# Gila River In Danger! Last Chance to help!



## Andy H. (Oct 13, 2003)

Done. Thanks for getting this out here, Evan!


----------



## caverdan (Aug 27, 2004)

The bottom of the petition says it is targeted for "New Mexico residents only". Will our message still be received if we are from out of state?


----------



## Issip (Apr 7, 2011)

*Signed*

Signed. 

This is one of the most senseless projects I've ever heard of. There is no feasible way to obtain any water from the proposed diversion at an affordable cost to would be customers, and possibly no way to obtain any usable water period.

The amount of water they want to try for wouldn't make any difference to the water situation in SouthWest New Mexico, and they want to tear up the Gila River Valley from Mogollon creek to Turkey creek to do it!

The fact that the idiots who have proposed this have not yet been run out of the state by an angry mob can only be explained by the fact that all of the planning was done in secret and they managed to keep the public uninformed.

If you're going to spend nearly a billion dollars and destroy beautiful wilderness you should at least have something to show for it, and in this case there's nothing.


----------



## AW-Evan (May 27, 2014)

My understanding is out of state messages will still be received.

**DATA PROVIDED**
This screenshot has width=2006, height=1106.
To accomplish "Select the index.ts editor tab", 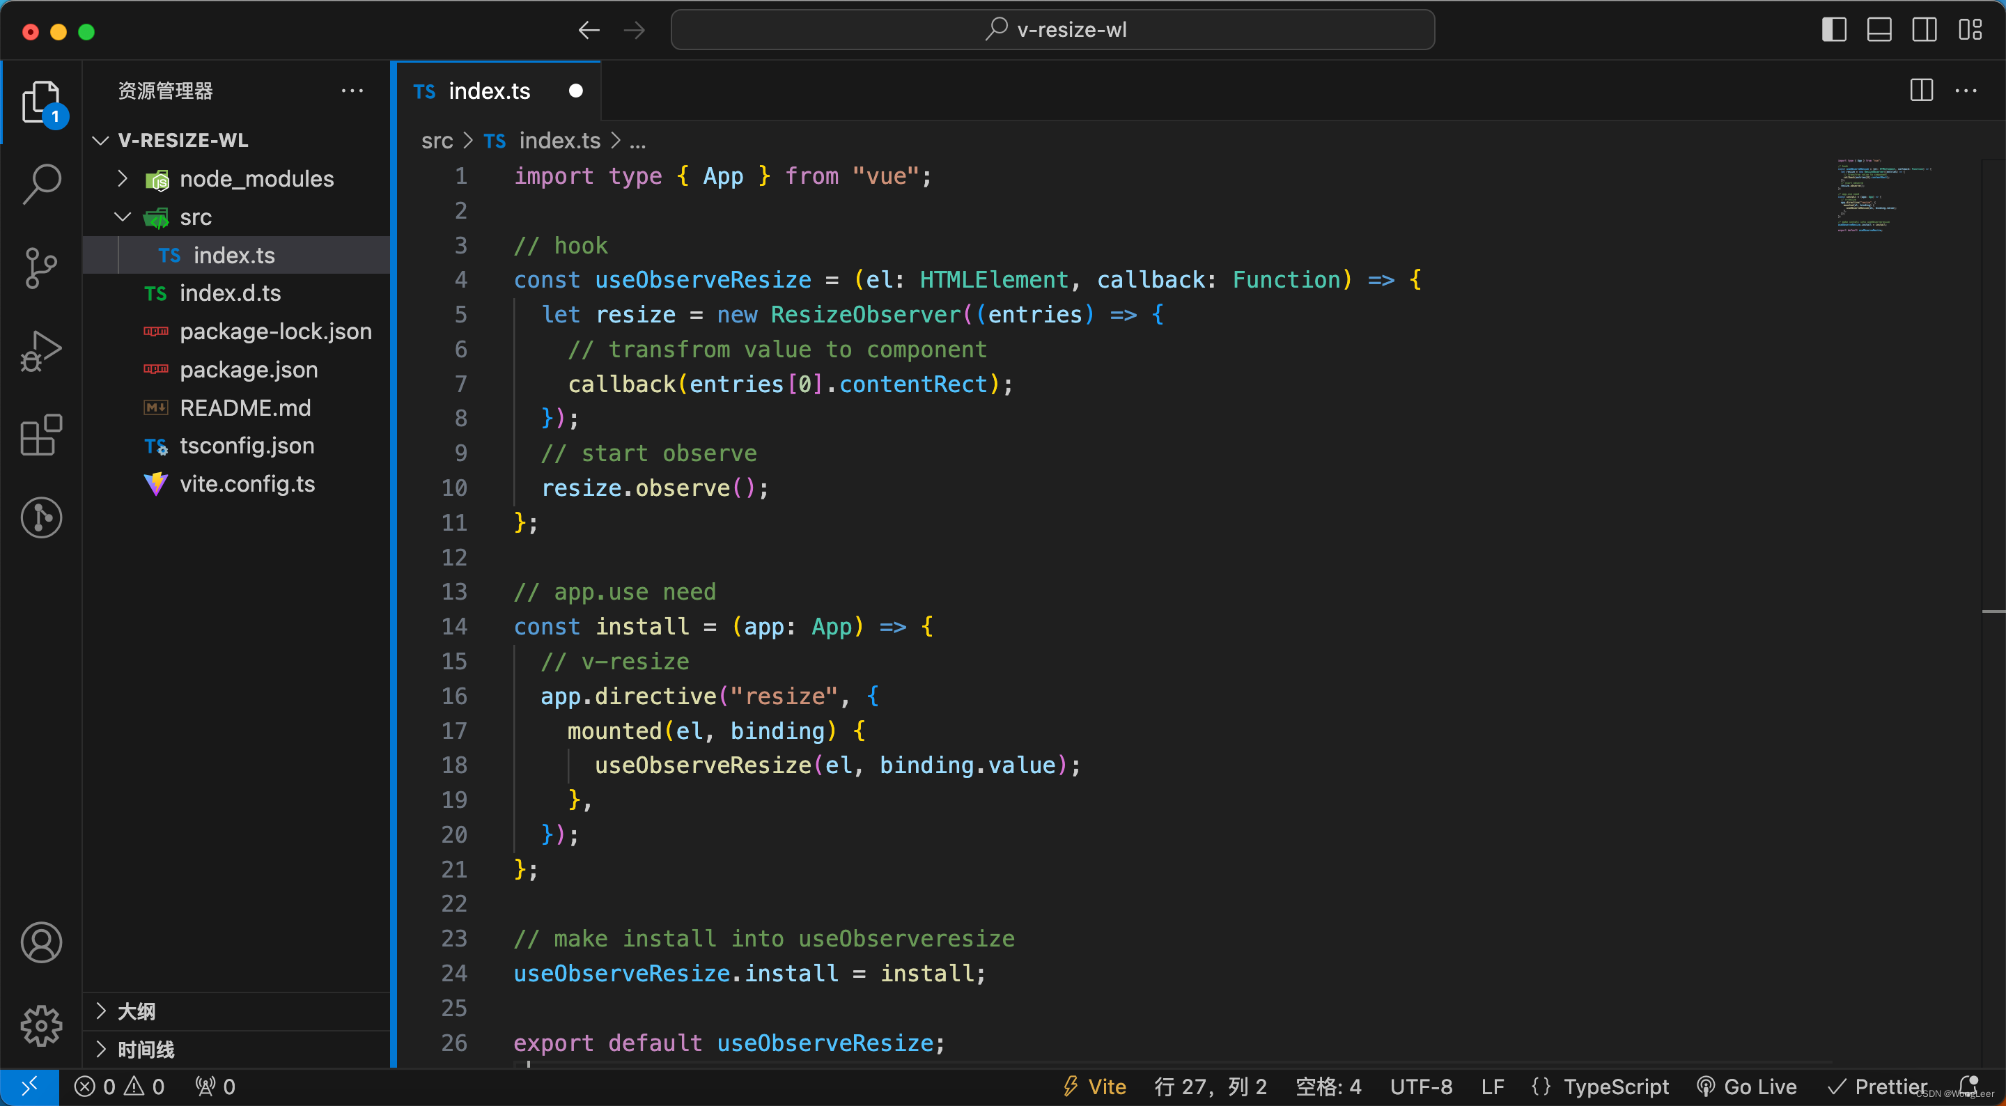I will point(489,91).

**SHORT TASK 1**
Answer these questions from the Gila River thread:
(a) What does caverdan say the bottom of the petition states as its target?
(b) According to Issip, the Gila River Valley would be torn up between which two creeks?
(c) What is AW-Evan's understanding about messages from out of state?
**SHORT TASK 2**
List every username that posted in the Gila River thread, with the date of each post.

**TASK RESPONSE 1**
(a) It says the petition is targeted for "New Mexico residents only."
(b) Between Mogollon creek and Turkey creek.
(c) Out-of-state messages will still be received.

**TASK RESPONSE 2**
Andy H. (Oct 13, 2003)
caverdan (Aug 27, 2004)
Issip (Apr 7, 2011)
AW-Evan (May 27, 2014)